EXERCISE DIRECTIONS - For each record here, output an exact copy.
-------- DATA --------
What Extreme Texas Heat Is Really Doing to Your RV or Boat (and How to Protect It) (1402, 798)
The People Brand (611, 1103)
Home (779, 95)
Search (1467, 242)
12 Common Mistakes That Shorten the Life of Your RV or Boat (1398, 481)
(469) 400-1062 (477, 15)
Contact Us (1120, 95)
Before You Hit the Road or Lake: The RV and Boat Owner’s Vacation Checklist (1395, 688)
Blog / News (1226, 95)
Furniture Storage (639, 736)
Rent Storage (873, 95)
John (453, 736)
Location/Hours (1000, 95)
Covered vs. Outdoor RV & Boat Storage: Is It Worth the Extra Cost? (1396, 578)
--------
YOUR SOLUTION -
What Extreme Texas Heat Is Really Doing to Your RV or Boat (and How to Protect It) (1402, 798)
The People Brand (611, 1103)
Home (779, 95)
Search (1467, 242)
12 Common Mistakes That Shorten the Life of Your RV or Boat (1398, 481)
(469) 400-1062 (477, 15)
Contact Us (1120, 95)
Before You Hit the Road or Lake: The RV and Boat Owner’s Vacation Checklist (1395, 688)
Blog / News (1226, 95)
Furniture Storage (639, 736)
Rent Storage (873, 95)
John (453, 736)
Location/Hours (1000, 95)
Covered vs. Outdoor RV & Boat Storage: Is It Worth the Extra Cost? (1396, 578)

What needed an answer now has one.